How High the Moon by Sandra Kring

I find most of my books by looking under the customers-who-bought-this-also-bought-this section of Amazon.  Found this one there.  And it had 5 star reviews.  But upon reading it, was kinda disappointed.  It reads like a young-adult lit book.  But TOO young adult.  Too slow.  Too boring.  Not enough drama.  The reviews speak otherwise though, so maybe you should decide yourself.

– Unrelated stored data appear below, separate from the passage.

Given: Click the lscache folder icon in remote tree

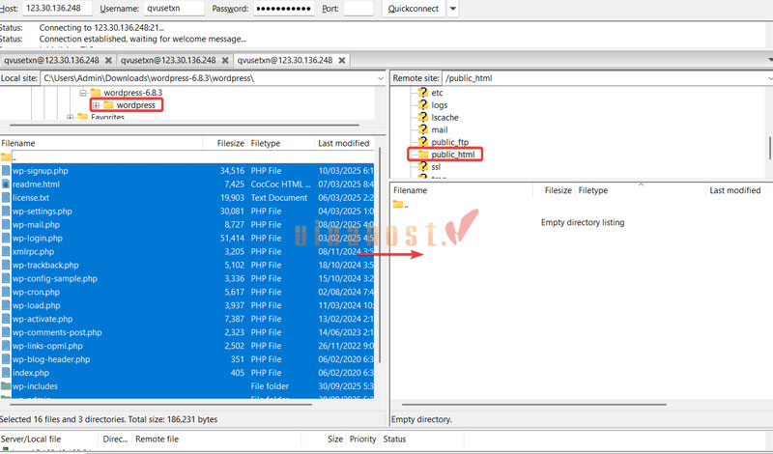Looking at the screenshot, I should tap(422, 118).
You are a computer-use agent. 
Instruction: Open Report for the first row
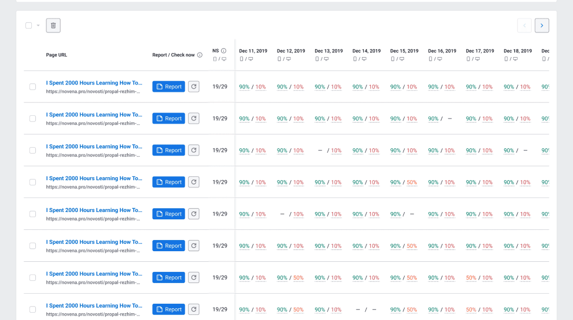click(x=168, y=87)
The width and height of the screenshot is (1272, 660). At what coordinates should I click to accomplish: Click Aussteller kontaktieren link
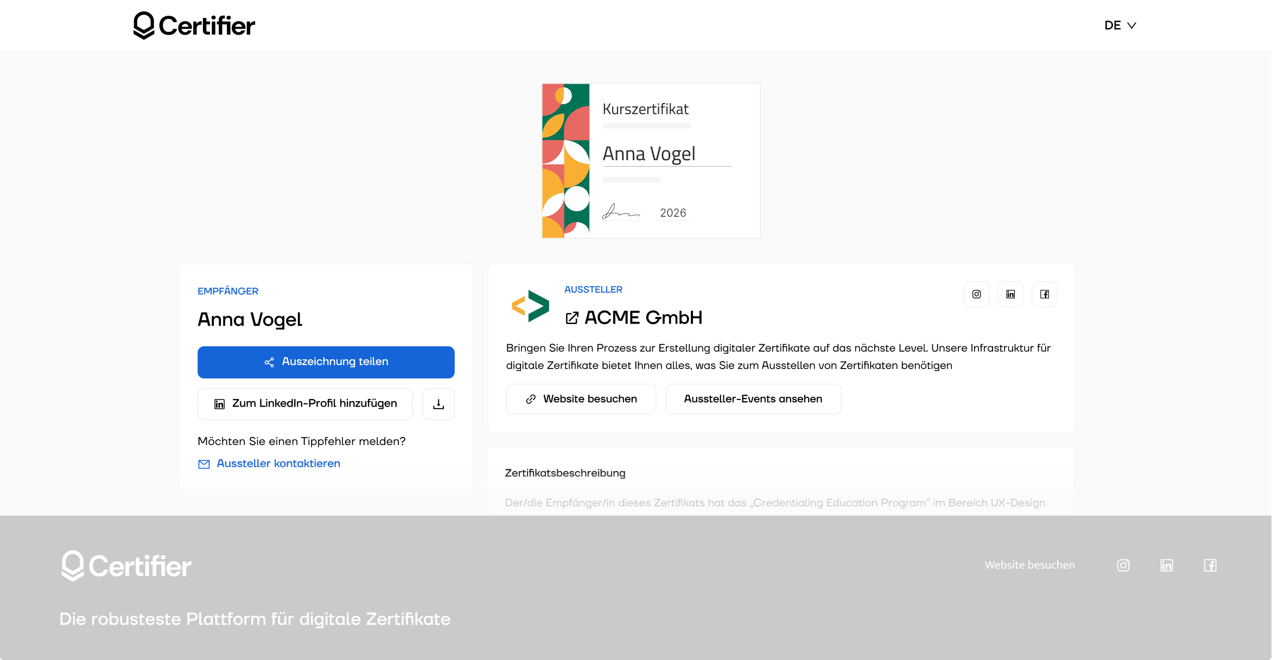(278, 464)
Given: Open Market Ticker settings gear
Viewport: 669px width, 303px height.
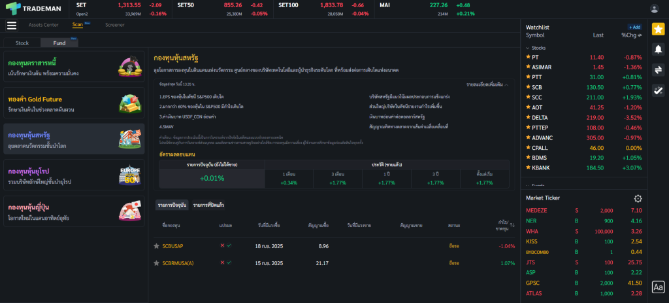Looking at the screenshot, I should coord(638,198).
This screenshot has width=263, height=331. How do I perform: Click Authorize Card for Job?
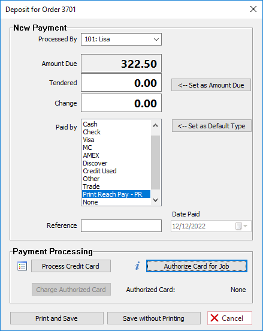pyautogui.click(x=197, y=266)
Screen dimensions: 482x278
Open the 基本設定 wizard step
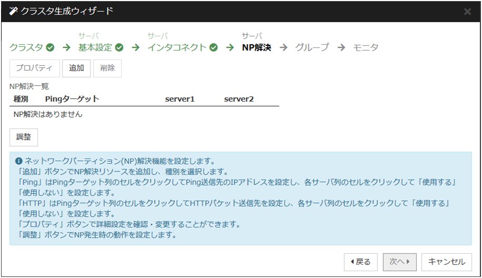tap(95, 47)
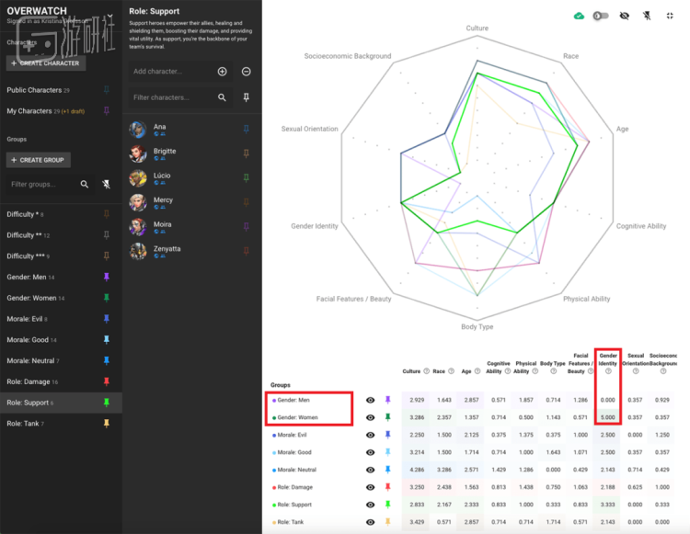Click the unpin-all icon beside Filter groups

click(106, 184)
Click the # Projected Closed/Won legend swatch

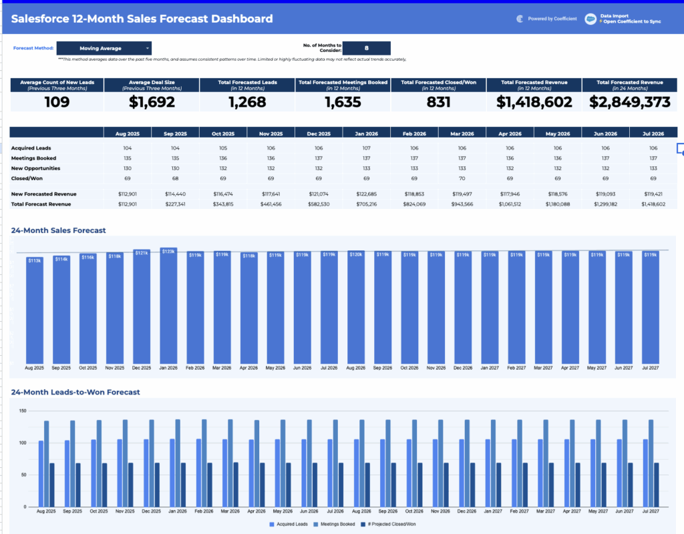(x=363, y=524)
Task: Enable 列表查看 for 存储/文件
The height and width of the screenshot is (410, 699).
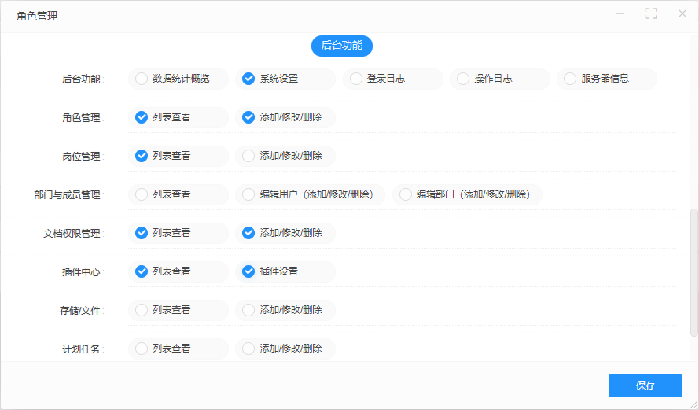Action: (x=142, y=310)
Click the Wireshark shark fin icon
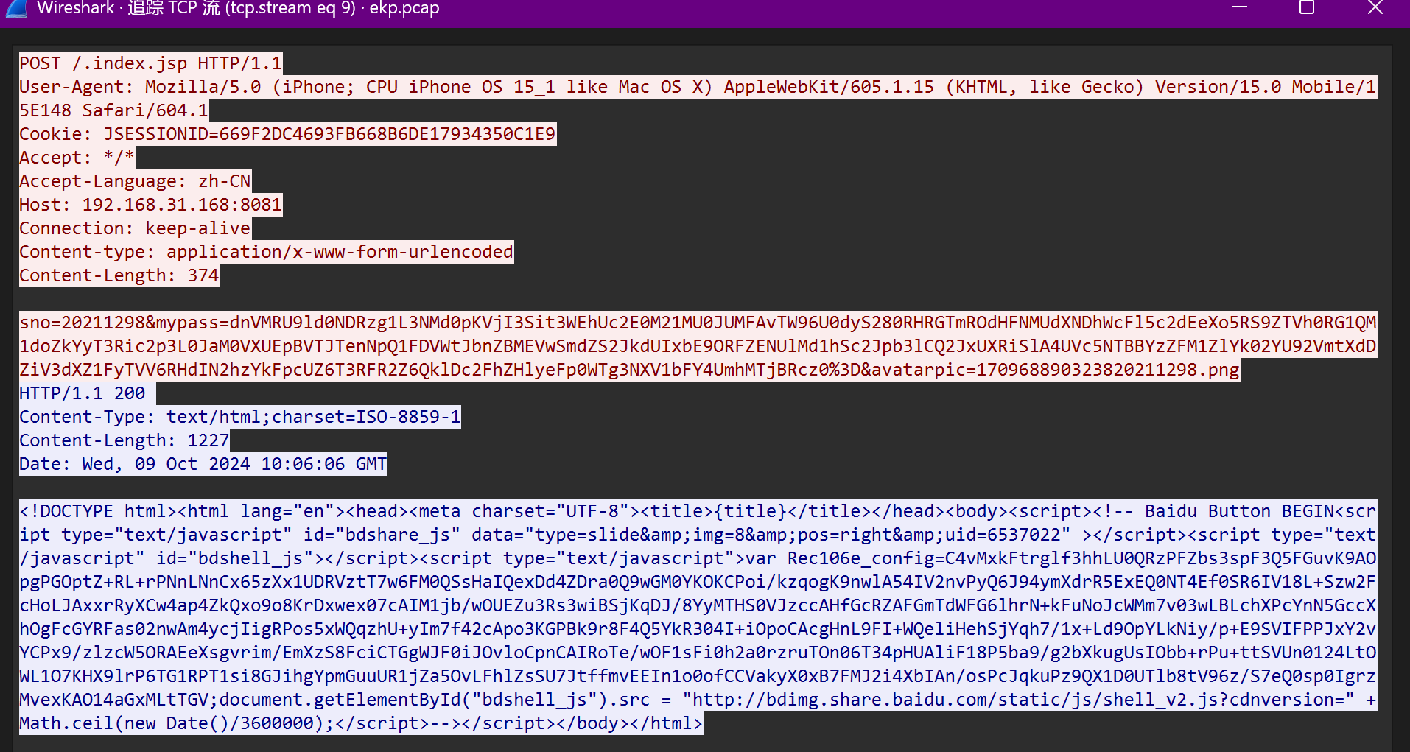Viewport: 1410px width, 752px height. (x=16, y=8)
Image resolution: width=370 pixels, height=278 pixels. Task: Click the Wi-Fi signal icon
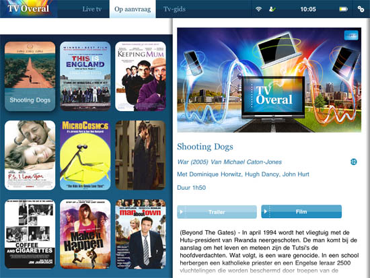[x=259, y=9]
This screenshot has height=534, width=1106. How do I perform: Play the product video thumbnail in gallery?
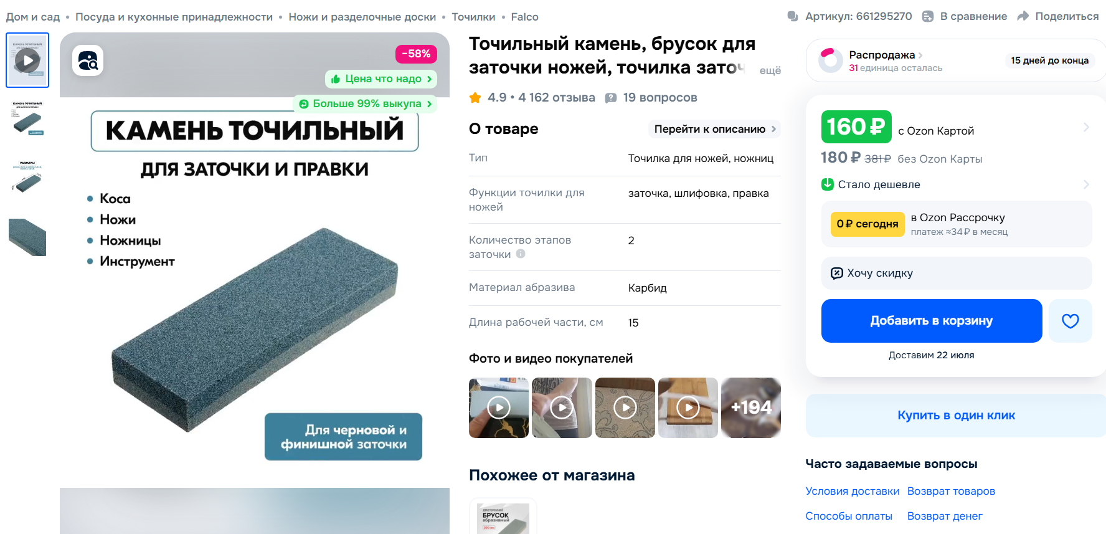pos(27,60)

Publishers Weekly review from Amazon:

The summer of 1955 is a tough one for 10-year-old ragamuffin Isabella, nicknamed Teaspoon, who's been enlisted into a Big Sister–style program that's supposed to teach her civilized behavior. Five years earlier, Teaspoon's mother took off for Hollywood, leaving her boyfriend, Teddy, and her daughter to take care of each other; now a full-fledged tomboy, Teaspoon is paired in the program with popular 18-year-old Brenda Bloom, whose mother owns the movie theater in their suburban Milwaukee town. Sketched with nostalgic sweetness, this hard-luck coming-of-age story sees Teaspoon discovering her talent for singing while getting caught up in plans for the theater's gala re-opening, her mother's promised return, Teddy's budding relationship with Sunday school teacher Miss Tuckle, and Brenda's romantic dilemmas. Kring (The Book of Bright Ideas) gives her young, put-upon protagonist an authentically weary voice, but telegraphs her plot revelations, provoking little emotion beyond the mildly touching. Though the chatterbox heroine makes an engaging narrator, readers may be reminded more of Dennis the Menace than Anne of Green Gables.